#### Extracted information
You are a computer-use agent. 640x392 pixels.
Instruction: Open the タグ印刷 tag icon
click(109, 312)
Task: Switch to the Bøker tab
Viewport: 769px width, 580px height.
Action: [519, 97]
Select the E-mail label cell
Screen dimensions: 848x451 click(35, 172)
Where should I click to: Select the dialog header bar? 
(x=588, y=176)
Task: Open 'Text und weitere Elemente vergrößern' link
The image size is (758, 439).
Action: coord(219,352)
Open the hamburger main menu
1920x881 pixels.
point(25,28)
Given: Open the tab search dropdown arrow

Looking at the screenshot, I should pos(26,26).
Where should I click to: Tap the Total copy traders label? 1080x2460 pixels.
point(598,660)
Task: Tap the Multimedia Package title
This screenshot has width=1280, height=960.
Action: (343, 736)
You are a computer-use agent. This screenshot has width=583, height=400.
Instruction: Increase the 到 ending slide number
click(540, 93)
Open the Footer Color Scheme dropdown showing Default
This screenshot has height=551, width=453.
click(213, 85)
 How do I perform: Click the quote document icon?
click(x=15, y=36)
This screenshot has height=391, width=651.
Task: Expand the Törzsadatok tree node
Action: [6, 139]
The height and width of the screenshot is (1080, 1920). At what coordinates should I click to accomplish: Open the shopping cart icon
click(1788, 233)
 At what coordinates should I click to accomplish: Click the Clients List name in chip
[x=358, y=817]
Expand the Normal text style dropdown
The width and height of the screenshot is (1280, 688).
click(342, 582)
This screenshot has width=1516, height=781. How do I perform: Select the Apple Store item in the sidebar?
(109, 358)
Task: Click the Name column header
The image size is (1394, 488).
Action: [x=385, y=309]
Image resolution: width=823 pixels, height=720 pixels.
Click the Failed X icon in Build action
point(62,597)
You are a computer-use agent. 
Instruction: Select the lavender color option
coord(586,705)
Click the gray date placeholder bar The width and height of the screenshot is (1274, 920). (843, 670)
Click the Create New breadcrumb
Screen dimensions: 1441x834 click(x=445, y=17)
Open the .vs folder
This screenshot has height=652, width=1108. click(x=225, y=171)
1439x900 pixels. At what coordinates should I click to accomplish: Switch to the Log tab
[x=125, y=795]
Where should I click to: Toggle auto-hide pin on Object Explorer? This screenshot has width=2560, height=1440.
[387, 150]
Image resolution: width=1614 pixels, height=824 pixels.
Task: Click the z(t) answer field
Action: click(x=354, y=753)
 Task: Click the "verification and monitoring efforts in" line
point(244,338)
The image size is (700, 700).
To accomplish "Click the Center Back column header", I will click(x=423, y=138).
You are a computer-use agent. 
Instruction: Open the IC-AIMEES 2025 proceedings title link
########
To do: Copy the material between the lines holding "Task: Open 'Text" and "Action: (343, 736)", inclusive, without changing a character.

Problem solution:
Task: Open 'Text und weitere Elemente vergrößern' link
The image size is (758, 439).
Action: coord(219,352)
Open the hamburger main menu
1920x881 pixels.
point(25,28)
Given: Open the tab search dropdown arrow

Looking at the screenshot, I should pos(26,26).
Where should I click to: Tap the Total copy traders label? 1080x2460 pixels.
point(598,660)
Task: Tap the Multimedia Package title
This screenshot has width=1280, height=960.
Action: (343, 736)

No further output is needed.